The UK was the only country where more of those questioned were against the constitution than in favour.
More than a third of respondents remain undecided, with doubt highest in states planning to hold a referendum.
The EU-wide poll, conducted by Eurobarometer in October last year, found that only 11% felt they knew the content of the European Constitution "globally".
Some 56% said they knew a little, while 33% had never heard of the constitution.
'Connect with citizens'
Despite their apparent ignorance, 49% said they would vote in favour with only 16% firmly against - mainly because they feared a loss of national sovereignty, the survey indicated.
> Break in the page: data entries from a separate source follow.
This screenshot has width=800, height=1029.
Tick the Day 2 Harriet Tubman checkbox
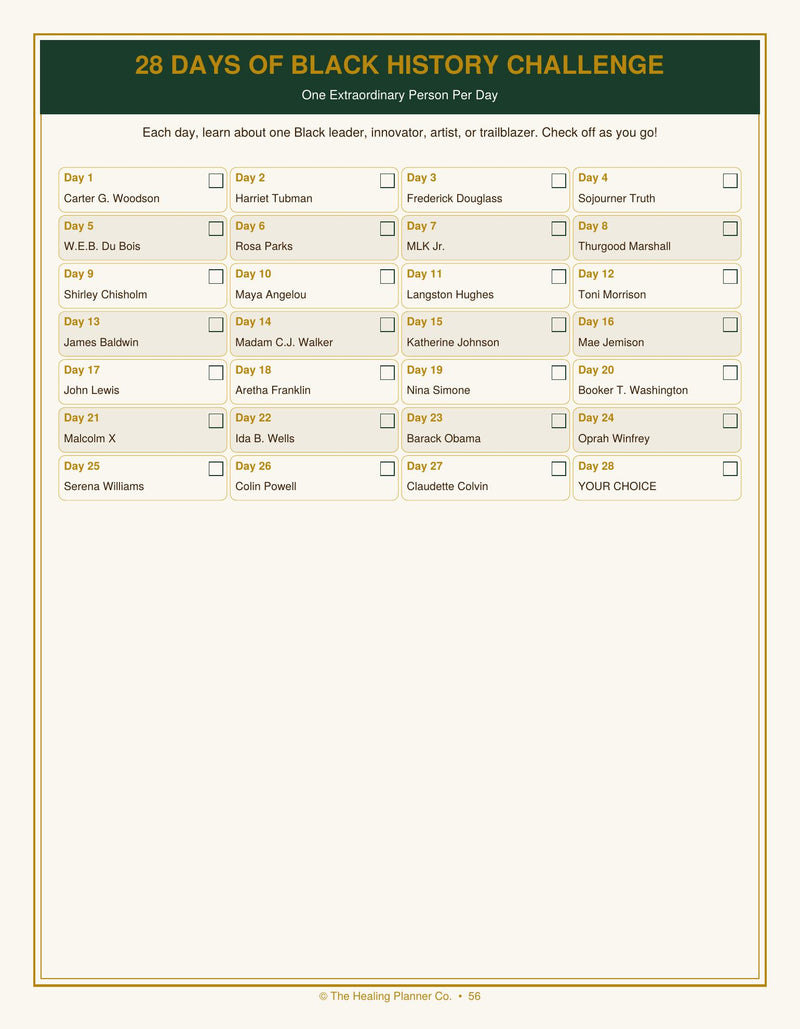click(x=387, y=180)
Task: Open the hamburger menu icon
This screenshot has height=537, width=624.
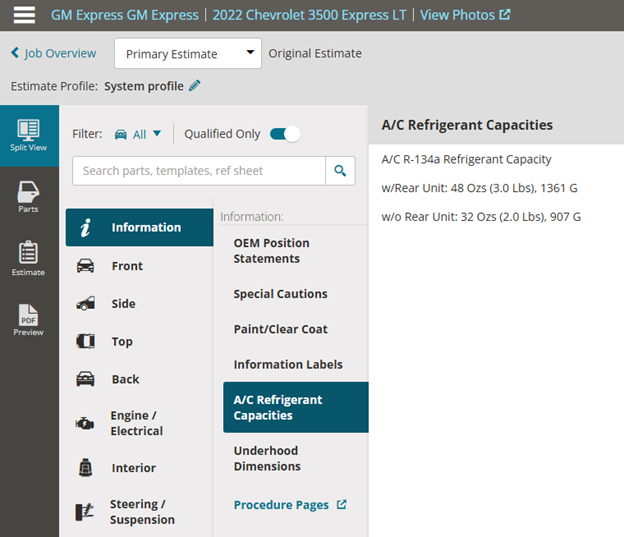Action: coord(24,15)
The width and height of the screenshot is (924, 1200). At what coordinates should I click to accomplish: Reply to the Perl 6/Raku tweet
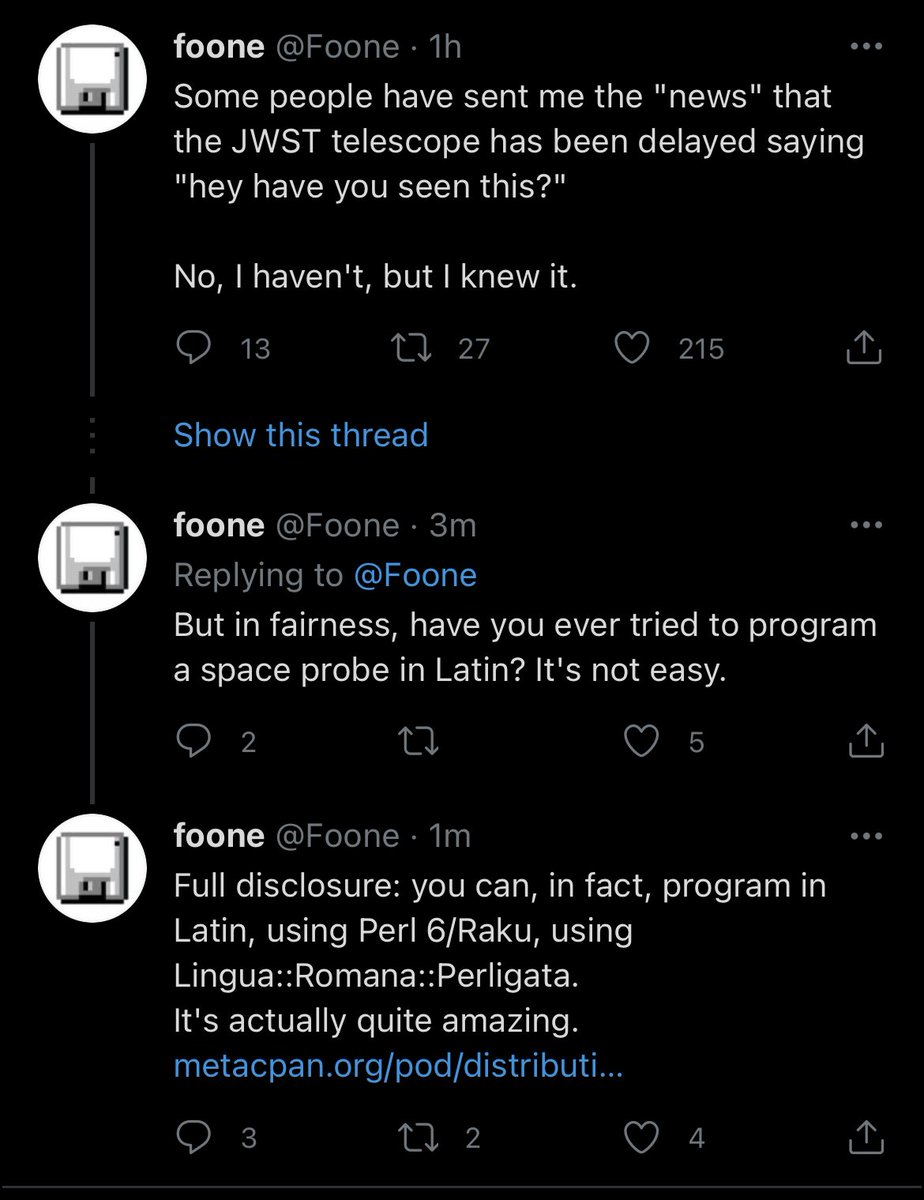(x=192, y=1137)
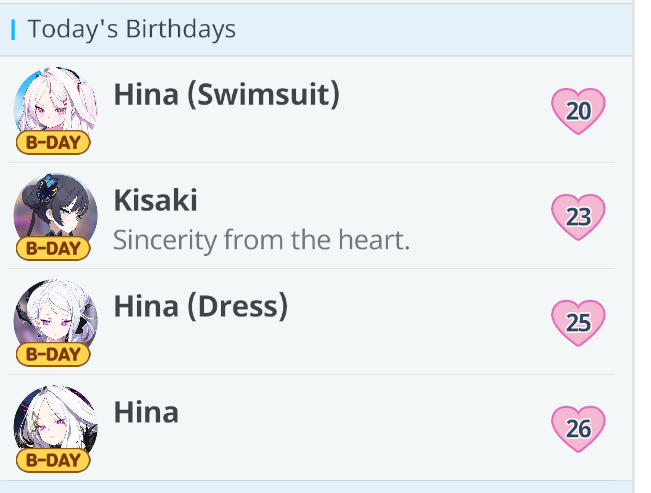
Task: Click the heart icon showing 23
Action: (578, 217)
The new constitution, approved by the EU last month, faces a plebiscite in 10 countries, including the UK, Ireland, Portugal and Spain.
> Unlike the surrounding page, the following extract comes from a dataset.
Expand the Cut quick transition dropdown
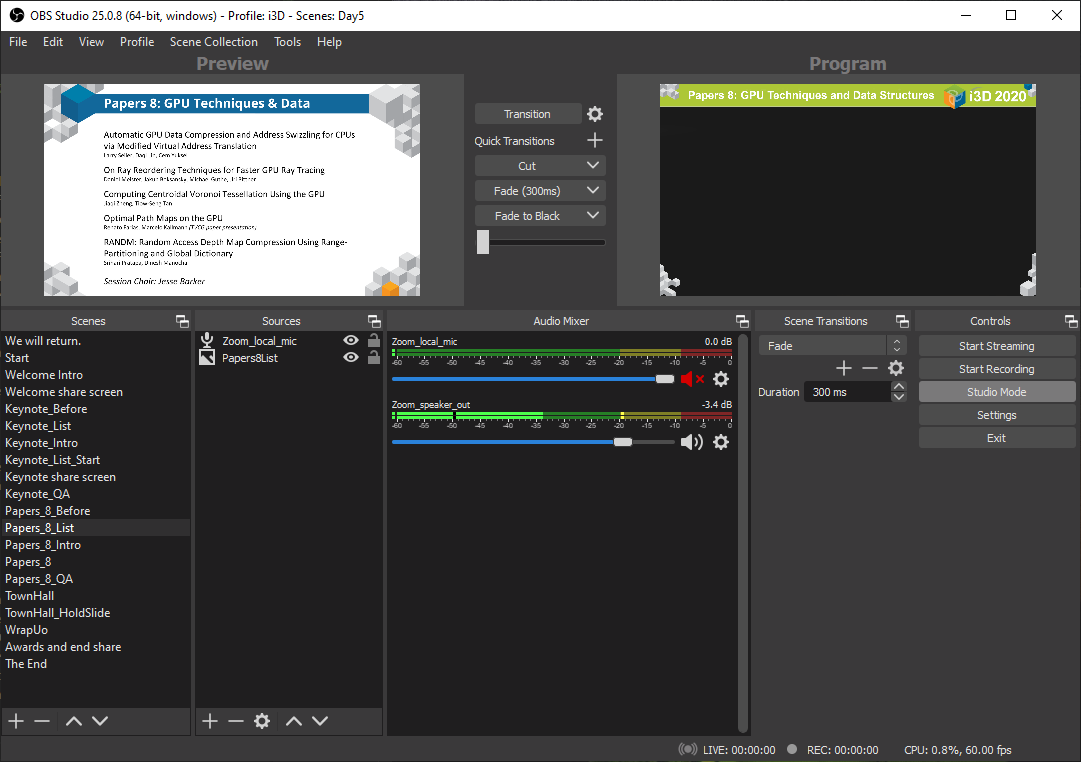The image size is (1081, 762). (x=593, y=166)
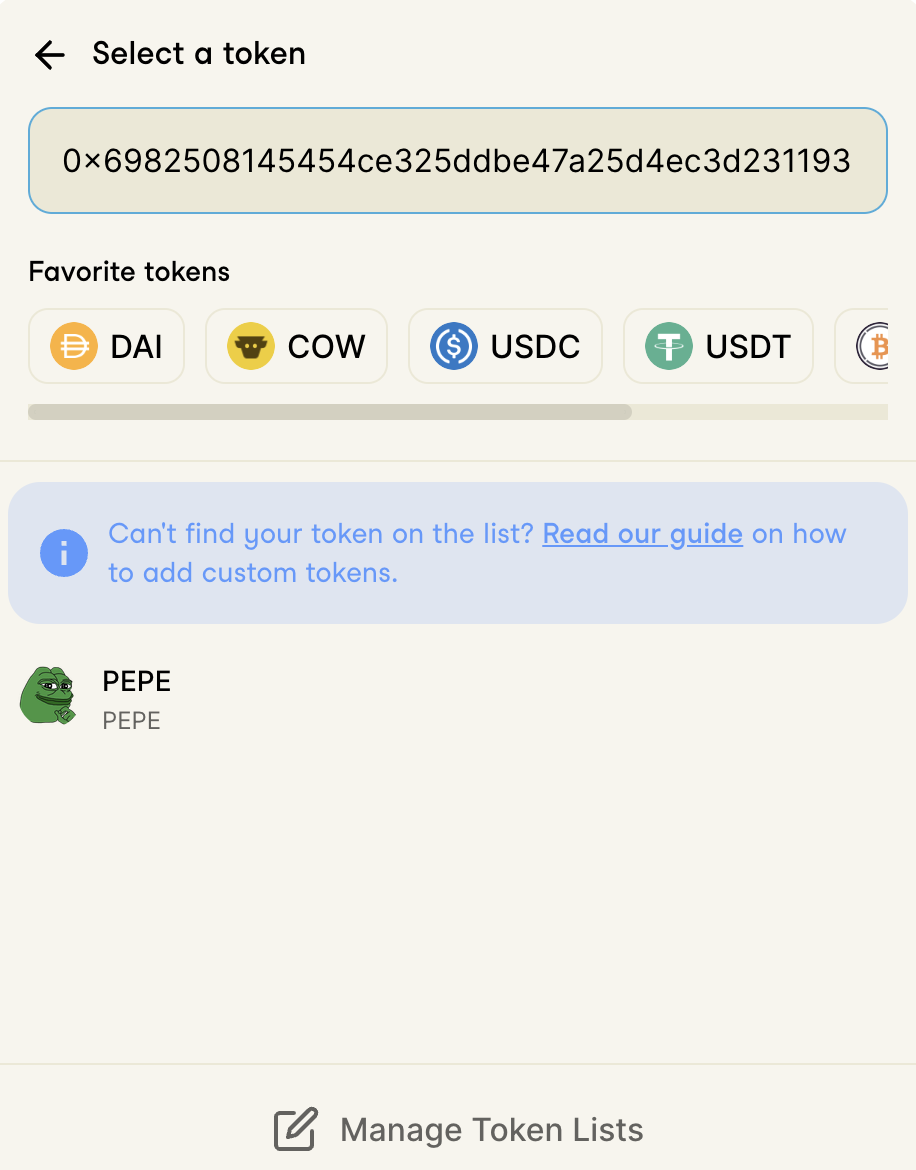Click the DAI coin logo icon
This screenshot has width=916, height=1170.
(74, 347)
More than 33% of those questioned said they had yet to make up their minds on whether they supported the constitution, with hesitation particularly high in the 10 countries where a vote will be held.
Parliaments in Lithuania and Hungary have already ratified the constitution, but a single "No" vote could stop the treaty in its tracks.
A European Commission spokesman said the more people knew of the constitution, the more they were likely to approve of it.
The treaty is an attempt to streamline EU decision-making, replacing vetoes with majority voting in many areas though not in foreign affairs, defence, social security, taxation and culture.
Margot Wallstroem, European Commission vice-president, said: "The data for countries which will hold referendums shows a high level of indecision.
"It may mean that there is a clear risk of a low turnout if campaigns are not able to connect with citizens."
The poll suggests the UK government faces the toughest campaign of all, with 30% of citizens opposed to the European constitution and only 20% in favour, according to the sample.